EXERCISE GOAL: Rewrite every record below, changing "screenshot" to "screen capture" and keeping everything else the same. Leave the pictures out.

DATA EXTRACT:

--- BEGIN ---

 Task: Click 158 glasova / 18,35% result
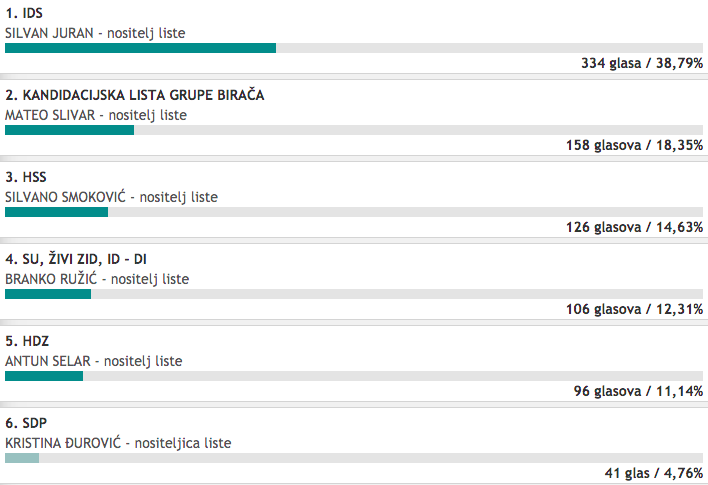pyautogui.click(x=634, y=145)
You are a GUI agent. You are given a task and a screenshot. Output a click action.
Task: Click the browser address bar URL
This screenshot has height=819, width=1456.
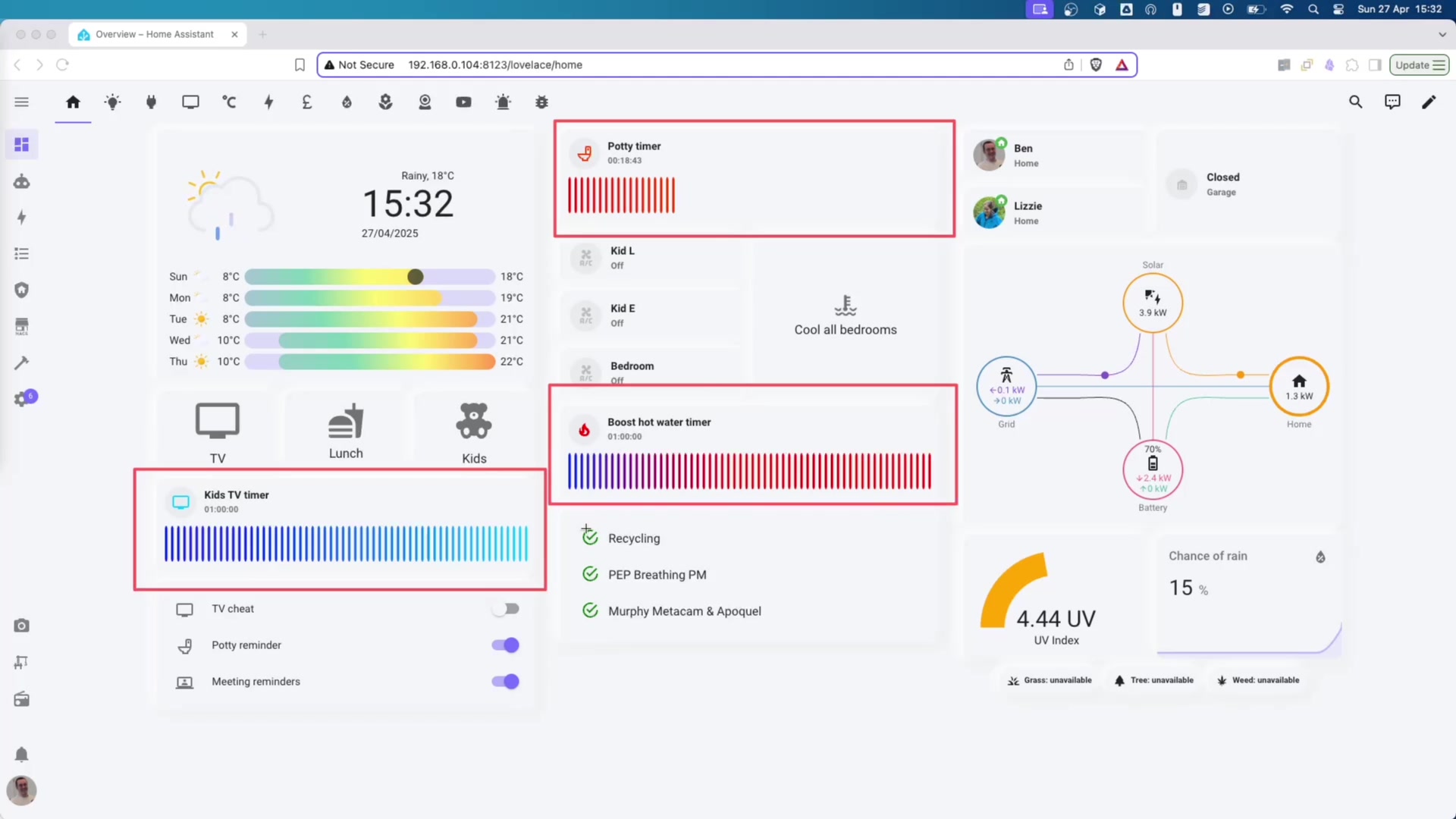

--- END ---

THE OUTPUT:
 Task: Click 158 glasova / 18,35% result
pyautogui.click(x=634, y=145)
You are a GUI agent. You are given a task and a screen capture. Output a click action.
Task: Click the browser address bar URL
This screen capture has height=819, width=1456.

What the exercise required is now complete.